In [None]:
### 1. **Creating a DataFrame**
To create a DataFrame in Spark, you typically use the `SparkSession` object. Below is an example using a list of tuples and a schema.

**Q: How do you create a DataFrame from a list of tuples in Spark?**

```python
from pyspark.sql import SparkSession
from pyspark.sql.types import StructType, StructField, StringType, IntegerType

# Initialize SparkSession
spark = SparkSession.builder.appName("DataFrameExample").getOrCreate()

# Sample data
data = [("Alice", 34), ("Bob", 45), ("Cathy", 29)]

# Define schema
schema = StructType([
    StructField("Name", StringType(), True),
    StructField("Age", IntegerType(), True)
])

# Create DataFrame
df = spark.createDataFrame(data, schema)
```

### 2. **Filtering Data**

**Q: How do you filter rows in a DataFrame where the age is greater than 30?**

```python
# Filter rows where Age > 30
filtered_df = df.filter(df.Age > 30)
```

### 3. **Selecting Specific Columns**

**Q: How do you select specific columns, such as "Name" only, from a DataFrame?**

```python
# Select the 'Name' column
name_df = df.select("Name")
```

### 4. **Adding a New Column**

**Q: How do you add a new column to a DataFrame that calculates the age in months?**

```python
from pyspark.sql.functions import col

# Add a new column 'AgeInMonths'
df_with_new_column = df.withColumn("AgeInMonths", col("Age") * 12)
```

### 5. **Renaming a Column**

**Q: How do you rename the column "Age" to "Years"?**

```python
# Rename the 'Age' column to 'Years'
df_renamed = df.withColumnRenamed("Age", "Years")
```

### 6. **Grouping and Aggregation**

**Q: How do you group by a column and perform an aggregation, such as counting the number of occurrences for each "Age"?**

```python
# Group by 'Age' and count the occurrences
grouped_df = df.groupBy("Age").count()
```

### 7. **Joining DataFrames**

**Q: How do you perform an inner join on two DataFrames based on a common column, such as "Name"?**

```python
# Sample data for another DataFrame
data2 = [("Alice", "F"), ("Bob", "M"), ("David", "M")]
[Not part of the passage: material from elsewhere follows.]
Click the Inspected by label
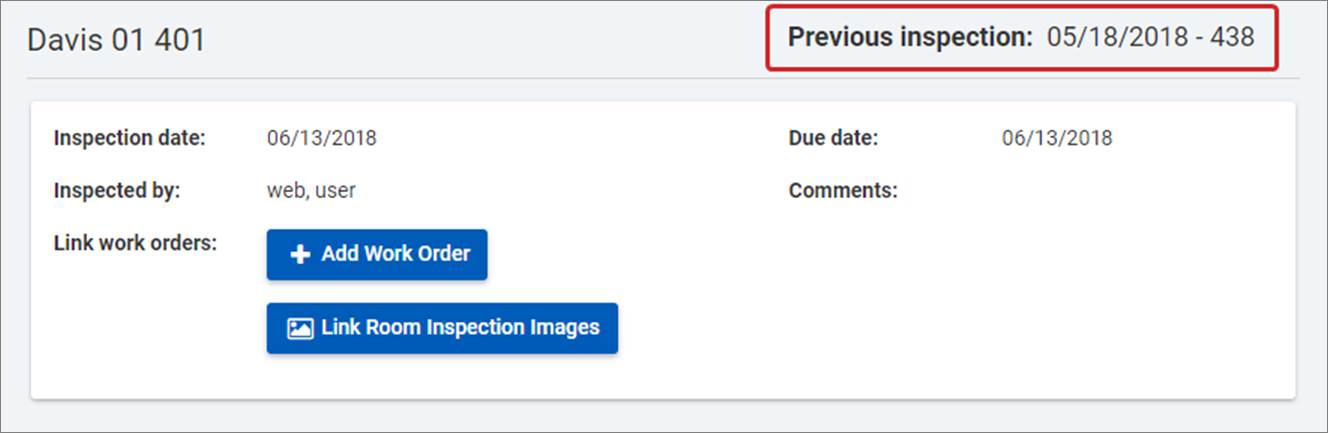 [x=117, y=190]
# Create another DataFrame
df2 = spark.createDataFrame(data2, ["Name", "Gender"])

# Perform an inner join on 'Name' column
joined_df = df.join(df2, on="Name", how="inner")
```

### 8. **Sorting Data**

**Q: How do you sort a DataFrame by the "Age" column in descending order?**

```python
# Sort by 'Age' in descending order
sorted_df = df.orderBy(df.Age.desc())
```

### 9. **Dropping Duplicates**

**Q: How do you remove duplicate rows based on a specific column, such as "Name"?**

```python
# Drop duplicates based on 'Name'
distinct_df = df.dropDuplicates(["Name"])
```

### 10. **Handling Missing Data**

**Q: How do you fill missing values in a DataFrame's column with a default value, like filling missing "Age" values with 0?**

```python
# Fill missing values in 'Age' column with 0
filled_df = df.fillna({"Age": 0})
```

### 11. **Union of DataFrames**

**Q: How do you perform a union of two DataFrames with the same schema?**

```python
# Union two DataFrames
union_df = df.union(df2)
```

### 12. **Collecting Data**

**Q: How do you collect the DataFrame's content as a list of rows?**

```python
# Collect DataFrame content
collected_data = df.collect()
```

### 13. **Writing Data to a File**

**Q: How do you write a DataFrame to a CSV file?**

```python
# Write DataFrame to a CSV file
df.write.csv("output.csv")
```

### 14. **Reading Data from a File**

**Q: How do you read a CSV file into a DataFrame?**

```python
# Read a CSV file into a DataFrame
df_from_csv = spark.read.csv("input.csv", header=True, inferSchema=True)
```

These examples cover a wide range of operations you can perform with Spark DataFrames. Adjust and use these operations based on your specific data processing needs.